“Spirit House,” from the “Shelter In Place” project and exhibition by Stephen Burks Man Made. Photo by Caroline Tompkins.
Stephen Burks is the principal at Stephen Burks Man Made in Brooklyn, New York. He is the 2015 recipient of the National Design Award in Product Design from Cooper Hewitt, Smithsonian Design Museum.
Burks will present a lecture at 4:30 p.m. Wednesday, Nov. 8, in Ken and Linda Sue Shollmier Hall, Room 250 of Vol Walker Hall, on the U of A campus, as part of the fall lecture series in the Fay Jones School of Architecture and Design.
In his lecture, “Shelter in Place,” Burks will discuss how design is a cultural production and does not exist in a vacuum, as politics, society and the built environment impact all facets of life. Though industrial design has typically emerged in response to commercial briefs set by a client or a brand, Burks says that designers must respond with imaginative and sometimes radical ideas.

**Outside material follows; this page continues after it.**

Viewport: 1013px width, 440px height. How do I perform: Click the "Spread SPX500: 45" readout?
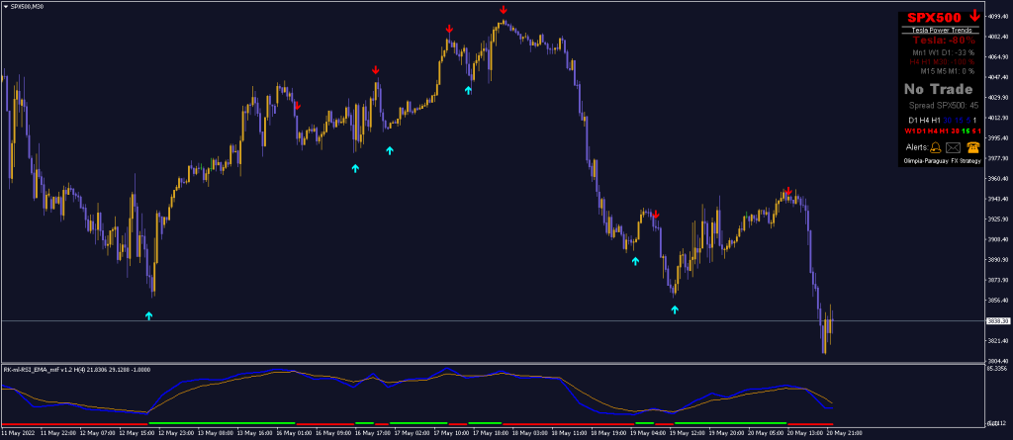coord(943,105)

When the global pandemic erupted in March 2020, followed by the movement for Black Lives Matter that same summer, Stephen Burks Man Made began to consider what role design can play in response to these converging social crises. What started as a question evolved into the project “Shelter in Place,” an exhibition featuring a series of speculative prototypes and a radical design manifesto for the 21st century.
The design studio considered how design can address racial inequality, spirituality or the encroaching presence of media in daily life. By using design as an investigatory tool for thinking through ideas, “Shelter in Place,” explores how designers guide social innovation and extend the boundaries of the discipline into new and uncharted territory.
Burks is one of the most recognized American industrial designers of his generation. He believes in a pluralistic vision of design that is inclusive of all cultural perspectives and backgrounds.
Born in Chicago, Burks studied architecture and then product design at the Illinois Institute of Technology, and did graduate work in architecture at Columbia University. His design practice collaborates with artisans around the globe to create high-end furniture, lighting, interiors, exhibitions and products that communicate the innovative influence the human hand can exert on the creation of industrial objects while extending craft traditions into the future and driving local economic development.
Stephen Burks Man Made has been commissioned by many of the world’s leading design-driven brands to develop collections for Cappellini, Dedon, MASS Design Group, Missoni and Roche Bobois. His solo exhibition, “Shelter in Place,” opens on Nov. 19 at the Philadelphia Museum of Art, after being on display at the High Museum of Art in Atlanta, Georgia.
Burks is the only African American to win the Smithsonian Cooper Hewitt National Design Award in Product Design and the only industrial designer to be awarded the prestigious Loeb Fellowship at the Harvard Graduate School of Design.
This is the Weyerhaeuser Giving Fund Lecture in Wood Innovation. Burks is also serving as a guest design consultant in a studio this semester, working with Jake Tucci, assistant professor of interior architecture and design.
The school is pursuing continuing education credits for this lecture through the American Institute of Architects.
This lecture is free and open to the public. Seating is limited.